*TASK DETAILS*. Using the entries that follow, report how many lines contain the word "will". Only the number is wanted.

[[ INFORMATION GIVEN, beginning ]]

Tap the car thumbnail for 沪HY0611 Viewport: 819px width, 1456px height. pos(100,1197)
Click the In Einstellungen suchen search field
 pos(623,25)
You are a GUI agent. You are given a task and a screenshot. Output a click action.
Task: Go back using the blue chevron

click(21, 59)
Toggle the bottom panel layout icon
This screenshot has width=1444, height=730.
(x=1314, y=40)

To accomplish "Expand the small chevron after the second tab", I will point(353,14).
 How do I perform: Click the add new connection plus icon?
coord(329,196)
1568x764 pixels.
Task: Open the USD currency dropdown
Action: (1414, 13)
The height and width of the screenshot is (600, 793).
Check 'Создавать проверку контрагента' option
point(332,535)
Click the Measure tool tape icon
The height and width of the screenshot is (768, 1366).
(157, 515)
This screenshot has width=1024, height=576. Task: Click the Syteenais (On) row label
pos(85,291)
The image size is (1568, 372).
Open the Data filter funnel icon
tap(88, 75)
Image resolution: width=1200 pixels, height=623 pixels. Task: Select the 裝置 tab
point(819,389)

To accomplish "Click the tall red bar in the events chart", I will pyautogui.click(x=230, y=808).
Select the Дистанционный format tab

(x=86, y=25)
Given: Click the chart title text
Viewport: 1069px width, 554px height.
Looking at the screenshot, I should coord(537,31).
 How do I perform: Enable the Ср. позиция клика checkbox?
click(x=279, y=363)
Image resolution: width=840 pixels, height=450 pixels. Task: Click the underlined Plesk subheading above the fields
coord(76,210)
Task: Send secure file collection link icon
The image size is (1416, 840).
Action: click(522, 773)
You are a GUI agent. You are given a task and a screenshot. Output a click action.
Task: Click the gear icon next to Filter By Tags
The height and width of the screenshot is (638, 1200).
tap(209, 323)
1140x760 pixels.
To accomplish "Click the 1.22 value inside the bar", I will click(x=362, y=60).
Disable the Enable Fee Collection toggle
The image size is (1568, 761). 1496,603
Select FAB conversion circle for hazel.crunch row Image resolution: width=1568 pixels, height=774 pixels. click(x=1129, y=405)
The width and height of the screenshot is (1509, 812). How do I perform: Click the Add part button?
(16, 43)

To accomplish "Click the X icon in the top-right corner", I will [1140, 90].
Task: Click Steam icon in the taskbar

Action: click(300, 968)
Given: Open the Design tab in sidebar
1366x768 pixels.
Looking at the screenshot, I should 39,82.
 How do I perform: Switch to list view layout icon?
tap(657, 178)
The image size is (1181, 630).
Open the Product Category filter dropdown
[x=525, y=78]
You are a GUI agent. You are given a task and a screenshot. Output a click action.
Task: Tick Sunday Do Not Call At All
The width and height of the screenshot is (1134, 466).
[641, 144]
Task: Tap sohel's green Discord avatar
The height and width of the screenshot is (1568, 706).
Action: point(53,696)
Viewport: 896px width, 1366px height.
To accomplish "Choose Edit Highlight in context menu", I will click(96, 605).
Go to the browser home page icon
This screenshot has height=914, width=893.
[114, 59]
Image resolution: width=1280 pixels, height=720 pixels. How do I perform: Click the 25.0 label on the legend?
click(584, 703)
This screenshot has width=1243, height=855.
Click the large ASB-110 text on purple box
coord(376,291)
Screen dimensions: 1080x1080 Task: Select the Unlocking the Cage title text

[[ INFORMATION GIVEN, end ]]

*WRITTEN ANSWER*. 5